Me despierto temprano y camino durante varias horas. Observo los desfiladeros de rascacielos organizados en medio de   un desorden y una amalgama de imágenes inimaginables que solamente viéndolo se podía comprender la magnitud de la ciudad. En medio de la gente, uno de los días grises, me encontré a un viejo amigo que me dice: «vivir en Nueva York es una manera de vivir, es la aventura de la vida», «vivía como un neoyorquino en sus calles». «Es el Imperio de nuestra época, como lo fue Roma en su momento. Es la capital de la modernidad, además de una ciudad libre». Continúo de paseo, sin dejar de sorprenderme durante otras dos horas por la Gran Manzana.

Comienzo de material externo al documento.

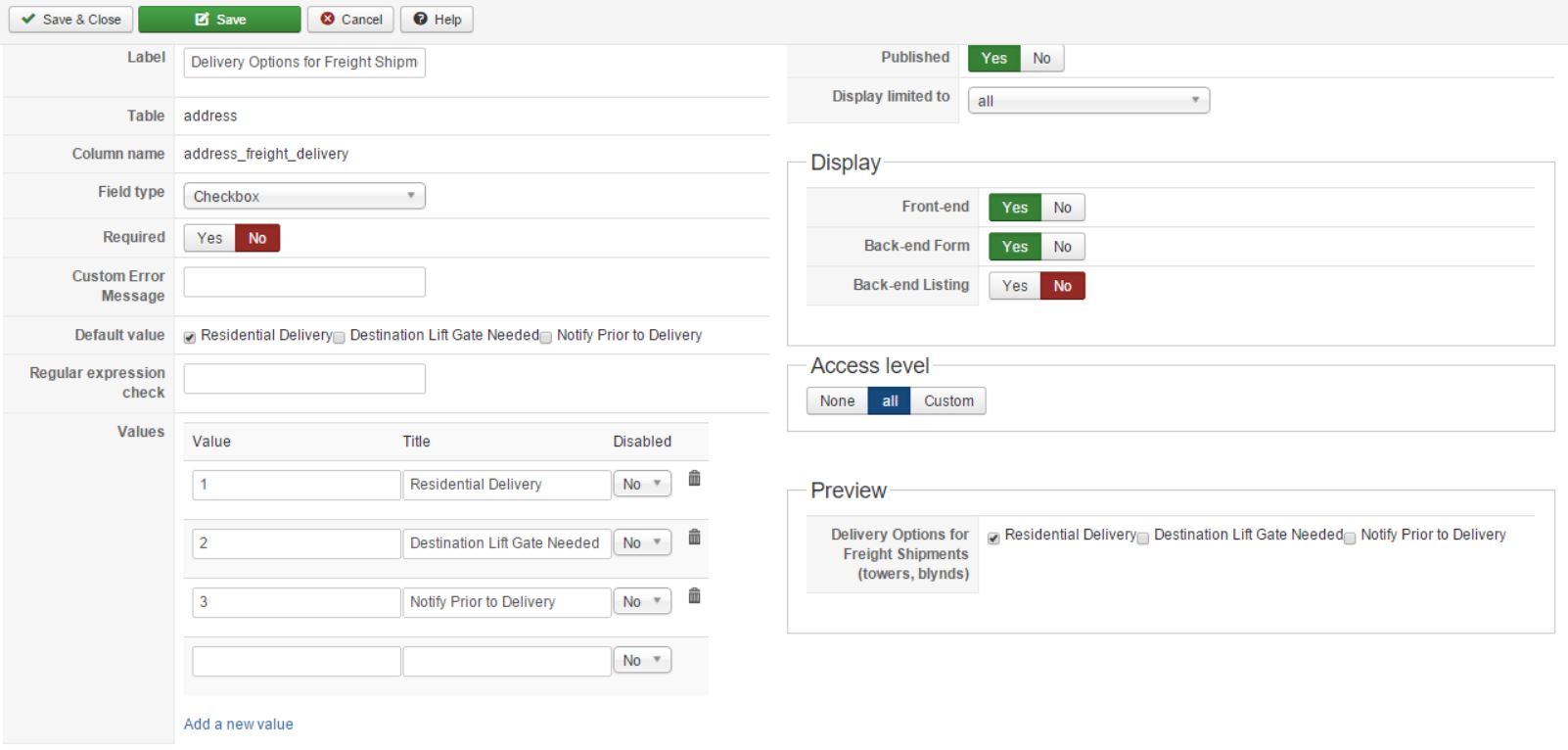Screen dimensions: 1568x750
Task: Click the Custom Error Message input field
Action: 304,282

Me paro a tomar un café en un Starbucks, necesito descansar. Miro a través del amplio ventanal de enormes cristales desde los que diviso a la gente tan diferente y por un momento pienso que soy un aerostato suspendido en la esencia en la hilera de colinas en el alto Manhattan, en el Fort Tryon. Mi sombra perdida en el arrebol de la tarde en Washington Heights. Encaramada en la cresta del parque, navega mi yo junto a los recuerdos. Sobrevuelo el jardín extravagante de árboles crepusculares lleno de serpientes, mariposas nocturnas, arañas, murciélagos… Las ardillas en el parque me dicen adiós. Revuelan blancas aves en la linde de la noche sobre la ciudad de acero. Sobrevolando a la Gran Dama Gris, amores de claustro gótico con torres altas, arcos, y capiteles corintios. Hay dolor en la cálida mañana. Un aire barre las palabras como plumas rotas sobre asfalto. Despierto está el afán a espaldas de mis sueños. Alerta un ansia fría cada paso. ¡Nadie extraña un anhelo! Ningún neoyorquino podrá robarme los planos del metro arrugados al final de mi viaje. Camino bajo un sueño torrencial. En el instante me redimo, soy un trueno. Al atardecer parto con una maleta cargada de nostalgia, de fotos para revisar cuando esté con la moral baja, ropa indispensable, el monedero vacío. Y escribo para no desaparecer como bruma.